Austrian anti-nationalist organisation AK Pliberk/Bleiburg told BIRN that it welcomed the passing of the resolution by the Austrian parliament, but noted that banning the gathering would be “difficult and problematic, given the fact that the gathering takes place not only in public but also on property owned by the church and private individuals”.
A parliamentary home affairs committee discussion on the issue scheduled for June 3 was postponed, and the wording of the resolution is to be amended by the next committee meeting later this month or in early July.
Meanwhile, Austrian Interior Minister Karl Nehammer has announced the establishment of a working group to examine the situation, warning that the issue is very complex issue and that a decision must be made in accordance with the constitution and the rule of law.
Local Austrians ‘alarmed’ by the event
Danijel Majic, a journalist of Croatian origin who now works in Germany, has covered the Bleiburg commemoration three times – in 2013, 2018 and last year.
“These were very different gatherings… In 2013, I was one of the few journalists who were not from Croatia. The gathering was small then, about 4,000 participants,” Majic told BIRN.
“Then you could notice the open glorification of the Ustasa movement; some participants wore Ustasa uniforms… you could buy a CD with ‘the most beautiful songs of the Ustasa movement’, and Ustasa songs were sung in the marquees,” he recalled.
He said that each year the glorification of the Ustasa movement became “less and less open”, but that in recent years there have still been individuals displaying Ustasa symbols.
“I remember that in 2018, a man had a T-shirt with the image of [Ustasa leader] Ante Pavelic on it, he was not allowed to be at the commemoration, but he was standing at the entrance… and no one was disturbing him, he was just not allowed to approach the commemoration,” Majic said.
The Catholic Church in Carinthia in Austria last year rejected a request from the Croatian Bishops’ Conference to hold a mass at the Bleiburg commemoration because it said the event was being used to promote nationalist ideas.
Also last year, the Austrian Interior Ministry banned the display of two Croatian Ustasa movement symbols – the letter ‘U’ with a grenade, and the checkerboard coat of arms of the Nazi-backed NDH.
According to the organisers, the Honorary Bleiburg Platoon, an NGO founded in Austria, some 15,000 people, mostly from Croatia, attended the commemoration last year.
They warned before the 2019 commemoration that all visitors were forbidden to wear any insignia except Croatian state flags and religious symbols.
Boze Vukusic from the Honorary Bleiburg Platoon told Croatian Catholic Radio in May this year that “rehabilitating the NDH or a regime during WWII that was allied to the Third Reich would be foolish” and that the organisation did everything it could to prevent “unreasonable individuals” from glorifying it.
BIRN asked the Honorary Bleiburg Platoon for a comment for this article but received no reply.
AK Pliberk/Bleiburg has also noticed that that the commemoration’s participants have tried to refrain from inappropriate gestures since they have come under increased scrutiny by the media, politicians and the police in recent years.
In 2019, one Croatian citizen was reportedly arrested for doing a Nazi salute, and in 2018, five Croatians and one Slovenian national were arrested during the event and charged with publicly displaying far-right insignia.
However, AK Pliberk/Bleiburg argued that the changes were superficial: “The main memorial still glorifies the fascist army and gathering serves as a revisionist counterpart to Jasenovac,” it said.
Voglauer argued that the Bleiburg events “serve manifestly domestic political purposes in Croatia”.
In the Carinthia area of Austria where they are held, however, many people are “truly alarmed over the ultranationalist and revisionist ideology underlying these gatherings and dismayed over the increasing magnitude of these gatherings”, she insisted.
Such events should be banned all around the world as well as in Austria, she said: “Like many others, I certainly do not wish my region and my country to serve any longer as a platform for ultranationalist ideological positions of the past.”

Data for analysis
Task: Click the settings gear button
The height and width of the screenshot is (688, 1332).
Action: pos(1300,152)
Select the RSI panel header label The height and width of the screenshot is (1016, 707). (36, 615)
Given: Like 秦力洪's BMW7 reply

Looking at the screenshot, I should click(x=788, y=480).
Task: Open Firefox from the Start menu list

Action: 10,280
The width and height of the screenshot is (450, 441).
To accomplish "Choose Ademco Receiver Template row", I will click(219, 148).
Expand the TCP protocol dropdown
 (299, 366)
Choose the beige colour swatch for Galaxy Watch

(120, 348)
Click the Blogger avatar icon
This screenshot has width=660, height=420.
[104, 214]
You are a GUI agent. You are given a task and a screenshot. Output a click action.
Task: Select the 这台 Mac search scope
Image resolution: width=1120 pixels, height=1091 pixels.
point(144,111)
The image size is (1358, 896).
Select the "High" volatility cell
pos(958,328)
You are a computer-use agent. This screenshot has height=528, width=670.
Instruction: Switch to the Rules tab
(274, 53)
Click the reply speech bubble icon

Study questions
a) From the Bleiburg article above the rows, output the stretch from "The Catholic Church" through "the Nazi-backed NDH.", word for word.
b) Using the Bleiburg article above the rows, answer these:
(i) How many participants did Majic say attended the gathering in 2013?
(ii) Which two Ustasa symbols did the Austrian Interior Ministry ban?
(iii) On what date was the parliamentary home affairs committee discussion scheduled before it was postponed?

List of answers
a)
The Catholic Church in Carinthia in Austria last year rejected a request from the Croatian Bishops’ Conference to hold a mass at the Bleiburg commemoration because it said the event was being used to promote nationalist ideas.
Also last year, the Austrian Interior Ministry banned the display of two Croatian Ustasa movement symbols – the letter ‘U’ with a grenade, and the checkerboard coat of arms of the Nazi-backed NDH.

b)
(i) About 4,000.
(ii) The letter "U" with a grenade, and the checkerboard coat of arms of the Nazi-backed NDH.
(iii) June 3.